The obvious way to multitask is with tabs. It's a great place to get started. These keybindings will make working with them more intuitive.

set -g status-position top
set -g base-index 1
set -g pane-base-index 1
set -g renumber-windows on
bind-key -n C-t new-window
bind-key -n C-T new-window -c "#{pane_current_path}"
bind-key -n C-w kill-pane
  • Ctrl t to open new tab
  • Ctrl T to open new tab in same directory
  • Ctrl w to close a pane (and tab if only one pane)

Create Panes

A single tab can be split into multiple panes. Mastering panes not only makes the user look like a total terminal professional but can really boost efficiency. Combined with NeoVim this is as close as it gets to having your terminal act like the best parts of an IDE.

bind \ split-window -h
bind | split-window -h -c '#{pane_current_path}'
bind - split-window
bind _ split-window -c '#{pane_current_path}'

A small tweak on the community “standard” pane splitting hotkeys.

  • Ctrl b \ to open new vertical split
  • Ctrl b | to open new vertical split in current directory
  • Ctrl b - to open new horizontal split
  • Ctrl b _ to open new horizontal split in current directory


Plugin Manager

Unlike in previous parts of this series there isn't much to extend in terms of functionality for Tmux. However, to get the most out of Tmux it's ideal to install some well defined community made configurations.

Adding a plugin manager to Tmux is as easy as installing tpm (Tmux Package Manager) via the Terminal. This can be done with git subtrees so that when these dotfiles are cloned to other machines in the future tpm is ready to go.

git remote add -f tpm
git subtree add --prefix=tpm tpm master --squash

With tpm installed we can now initialize it in our Tmux Config.

set -g @plugin 'tmux-plugins/tpm'
run '~/dotfiles/tpm/tpm'

To Install Plugins

tmux source ~/.tmux.conf

Ctrl b I will install any newly added plugins. A prompt will appear at the top of the terminal to show installation progress.

Sensible Defaults

set -g @plugin 'tmux-plugins/tmux-sensible

This corrects rendering NeoVim in color through Tmux, removes the escape key delay, configures utf8, and more.

Moving Panes

Splitting and removing panes is easy, but what about moving between them? What if there are NeoVim panes open as well as Tmux panes?

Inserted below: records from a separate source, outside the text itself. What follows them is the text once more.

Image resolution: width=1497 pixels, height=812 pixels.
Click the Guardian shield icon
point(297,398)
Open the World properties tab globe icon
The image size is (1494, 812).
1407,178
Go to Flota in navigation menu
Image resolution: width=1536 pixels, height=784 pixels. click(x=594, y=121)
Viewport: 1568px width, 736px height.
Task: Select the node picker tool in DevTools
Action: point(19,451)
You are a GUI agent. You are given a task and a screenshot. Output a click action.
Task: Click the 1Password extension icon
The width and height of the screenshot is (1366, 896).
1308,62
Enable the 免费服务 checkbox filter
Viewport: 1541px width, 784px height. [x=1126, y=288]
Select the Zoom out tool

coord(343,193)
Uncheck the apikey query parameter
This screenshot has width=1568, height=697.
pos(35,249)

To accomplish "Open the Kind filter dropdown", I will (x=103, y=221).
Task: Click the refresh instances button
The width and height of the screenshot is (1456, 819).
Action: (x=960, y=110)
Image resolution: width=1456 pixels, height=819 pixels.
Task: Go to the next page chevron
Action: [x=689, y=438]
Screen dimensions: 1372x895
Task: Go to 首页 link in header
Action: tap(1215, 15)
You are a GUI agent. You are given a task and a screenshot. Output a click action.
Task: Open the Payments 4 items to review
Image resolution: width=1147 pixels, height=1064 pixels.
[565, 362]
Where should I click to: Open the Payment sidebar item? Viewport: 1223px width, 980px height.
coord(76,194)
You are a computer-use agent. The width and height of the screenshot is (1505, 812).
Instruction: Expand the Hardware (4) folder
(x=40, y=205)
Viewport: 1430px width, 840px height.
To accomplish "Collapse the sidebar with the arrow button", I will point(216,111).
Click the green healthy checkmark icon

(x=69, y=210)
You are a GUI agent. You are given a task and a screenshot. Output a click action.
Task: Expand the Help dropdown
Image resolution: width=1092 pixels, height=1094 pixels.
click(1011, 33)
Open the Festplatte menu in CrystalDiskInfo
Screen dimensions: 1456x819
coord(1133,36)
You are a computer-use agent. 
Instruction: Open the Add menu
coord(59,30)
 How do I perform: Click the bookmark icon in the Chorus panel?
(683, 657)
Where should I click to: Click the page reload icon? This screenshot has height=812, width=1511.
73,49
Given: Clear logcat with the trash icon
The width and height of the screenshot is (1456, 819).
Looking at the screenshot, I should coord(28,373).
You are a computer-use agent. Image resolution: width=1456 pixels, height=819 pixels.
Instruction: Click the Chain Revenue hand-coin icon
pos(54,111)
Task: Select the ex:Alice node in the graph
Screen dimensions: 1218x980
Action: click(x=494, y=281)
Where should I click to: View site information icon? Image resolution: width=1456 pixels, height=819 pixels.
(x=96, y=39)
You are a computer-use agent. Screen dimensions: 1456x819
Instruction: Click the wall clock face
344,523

set -g @plugin 'christoomey/vim-tmux-navigator'

With this simple plugin this new concern is no longer. Moving between NeoVim and Tmux panes now use the same shortcuts.

  • Ctrl h, j, k, or l to switch to split left, down, up, right

Theme: Powerline Yellow

set -g @themepack 'block/yellow'
set -g @plugin 'jimeh/tmux-themepack'

Much like vim-airline, this will give out lower tmux statusbar that powerline look. I've chosen gray but there are other options.